With most content tables, you will have a published date column so the user can see when the content was written or submitted. Use this column to your advantage for scheduled posting. Using the simple database setup below, we will create scheduled posts.

CREATE TABLE `posts` (
	`id` INT UNSIGNED AUTO_INCREMENT,
	`title` VARCHAR(100) NOT NULL,
	`date` INT UNSIGNED DEFAULT 0,
	`content` TEXT NOT NULL,
	PRIMARY KEY(`id`)
) ENGINE=InnoDB DEFAULT CHARSET=utf8 AUTO_INCREMENT;

If we use the above table to store our posts, the PHP code to interact with it will look similar to the following. This uses the PDO Database class for PHP which is now recommended. I didn’t setup the construct for PDO with the correct value parameters so you will have to set these values yourself.

$dbh = new PDO($dsn,$username,$password);
$query = "SELECT * FROM `posts` ORDER BY `date` DESC LIMIT 5;";
$sth = $dbh->prepare($query);
if(!$sth->execute()) {
	trigger_error('Error Loading Posts',E_USER_ERROR);
	die();
}
$posts = $sth->fetchAll(PDO::FETCH_ASSOC);

But with one simple change to the above code, we can create scheduled posts.

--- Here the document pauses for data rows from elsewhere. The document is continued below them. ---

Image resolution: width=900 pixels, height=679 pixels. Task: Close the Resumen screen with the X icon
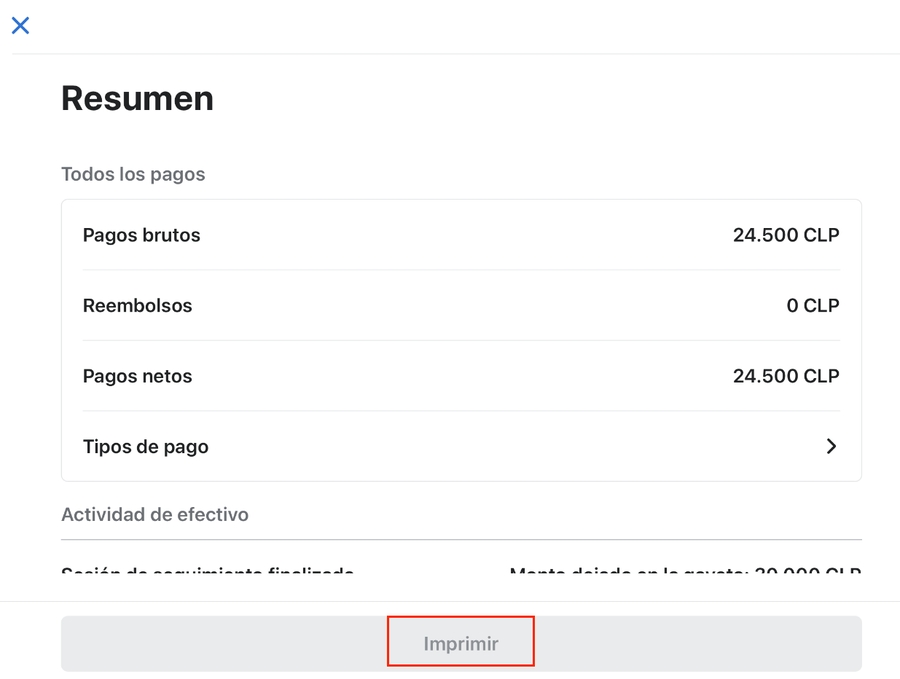click(x=20, y=26)

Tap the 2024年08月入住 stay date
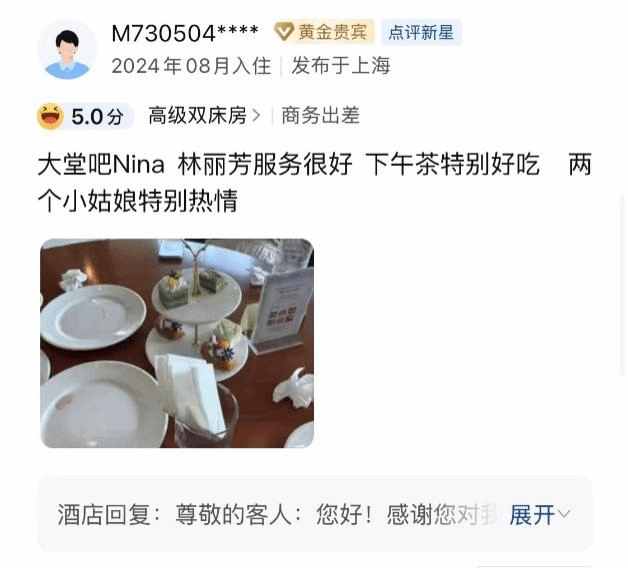click(x=191, y=66)
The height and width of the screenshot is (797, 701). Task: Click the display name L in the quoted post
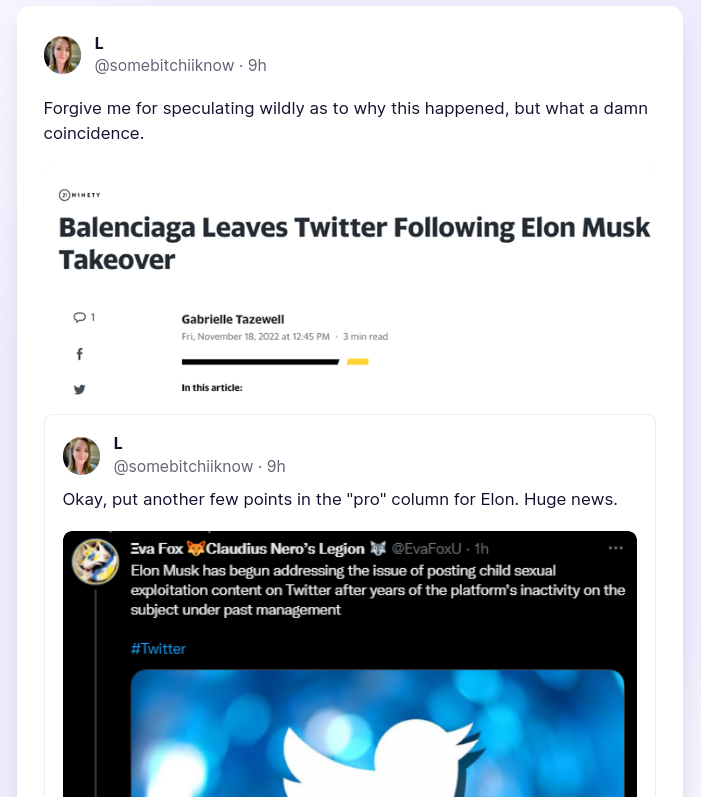point(118,443)
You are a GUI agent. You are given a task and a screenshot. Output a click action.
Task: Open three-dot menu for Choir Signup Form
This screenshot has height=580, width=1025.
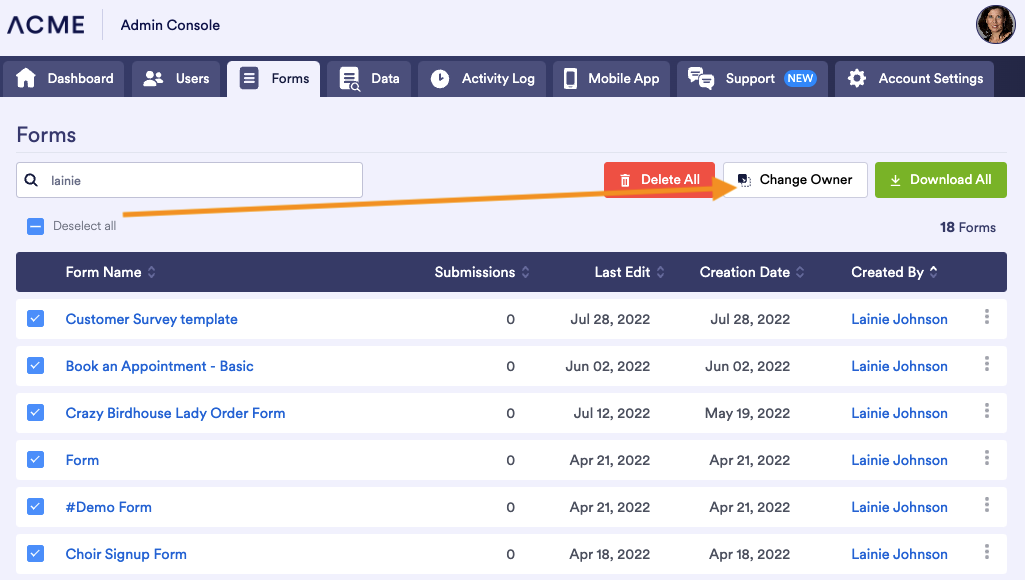[x=986, y=552]
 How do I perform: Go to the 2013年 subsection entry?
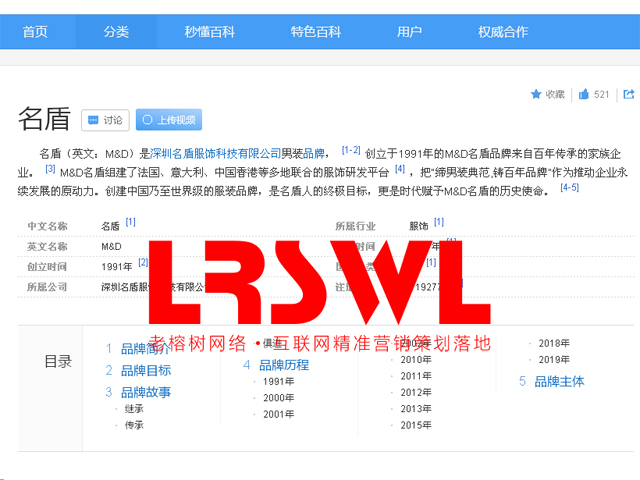(416, 408)
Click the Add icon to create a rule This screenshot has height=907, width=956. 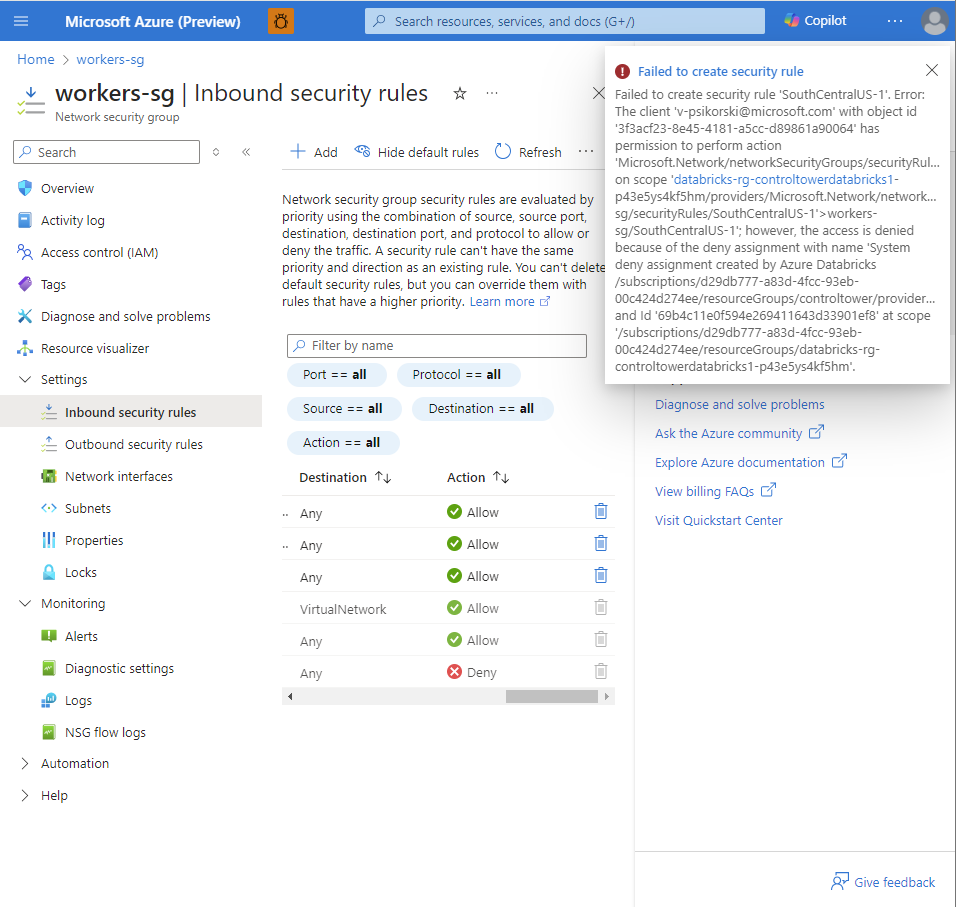pyautogui.click(x=299, y=152)
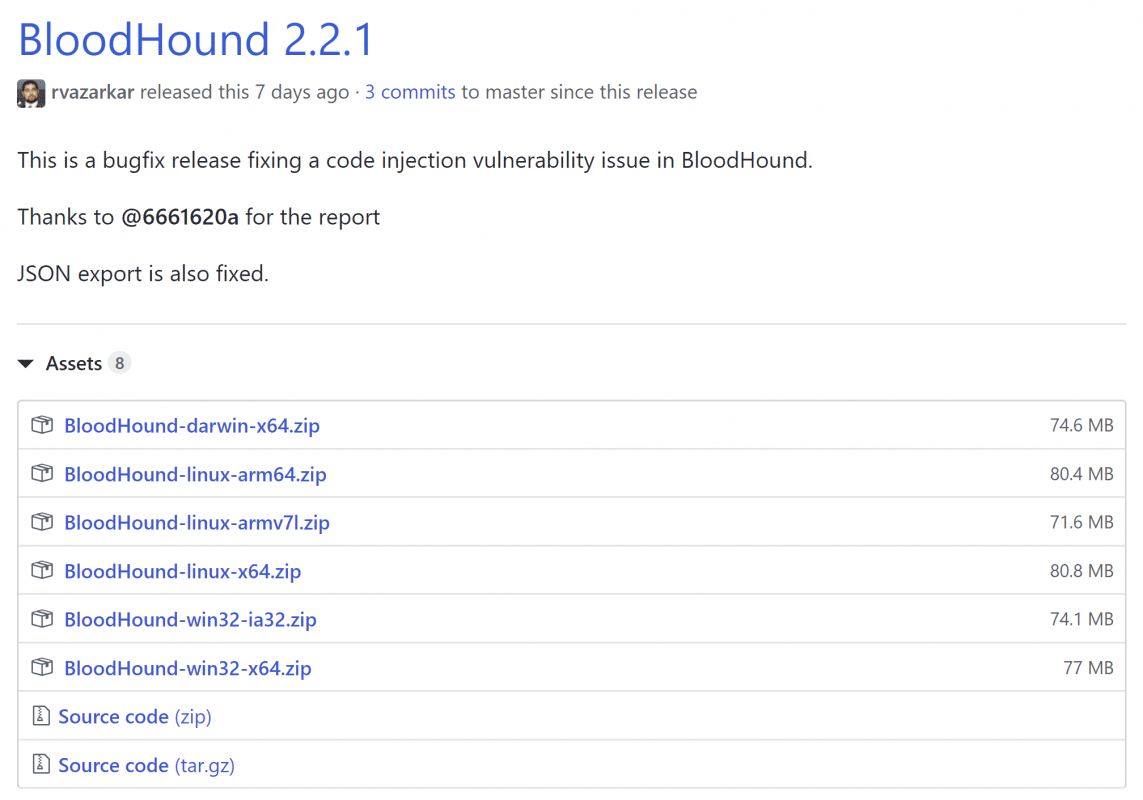Click rvazarkar's avatar image

click(31, 93)
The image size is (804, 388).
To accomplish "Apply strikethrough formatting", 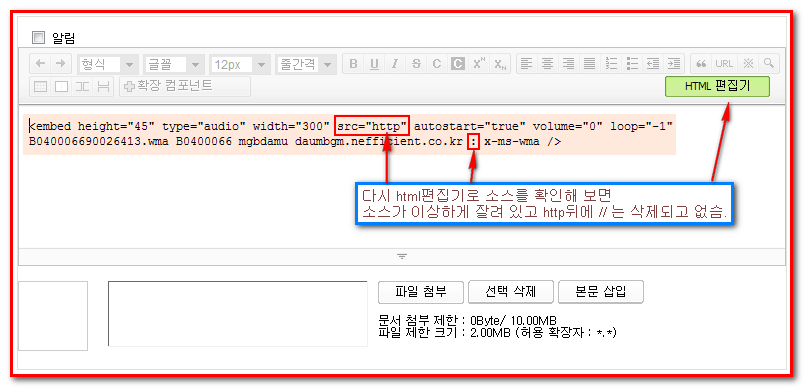I will (416, 64).
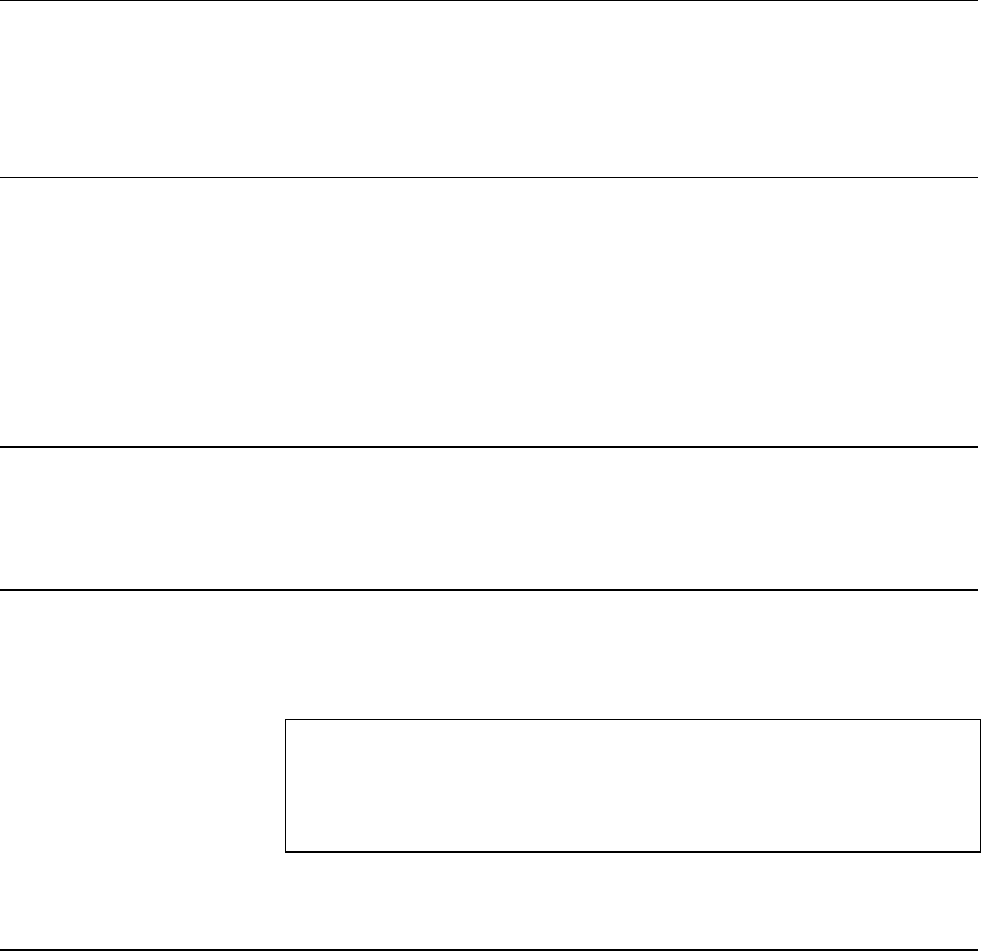The width and height of the screenshot is (981, 951).
Task: Click the top border of the rectangle box
Action: 633,720
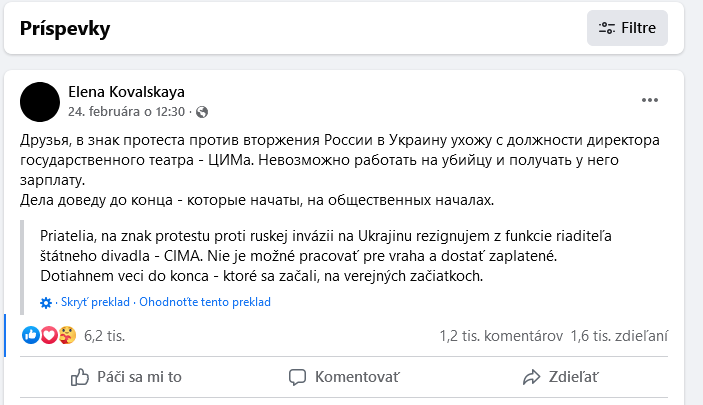Click Elena Kovalskaya's profile picture

click(40, 100)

$dbh = new PDO($dsn,$username,$password);

$query = "SELECT * FROM `posts` WHERE `date` <= ? ORDER BY `date` DESC LIMIT 5;";
$data = array(time());

$sth = $dbh->prepare($query);
if(!$sth->execute($data)) {
	trigger_error('Error Loading Posts',E_USER_ERROR);
	die();
}
$posts = $sth->fetchAll(PDO::FETCH_ASSOC);

The changes above were located inside of the $query variable, along with creating a $data variable and also inserting the $data variable inside of the $sth->execute() function.

The reason this works is simple, we only request posts that are from the past and not the future. When you insert data into your database, use the mktime() function for the future date you wish to have the post published.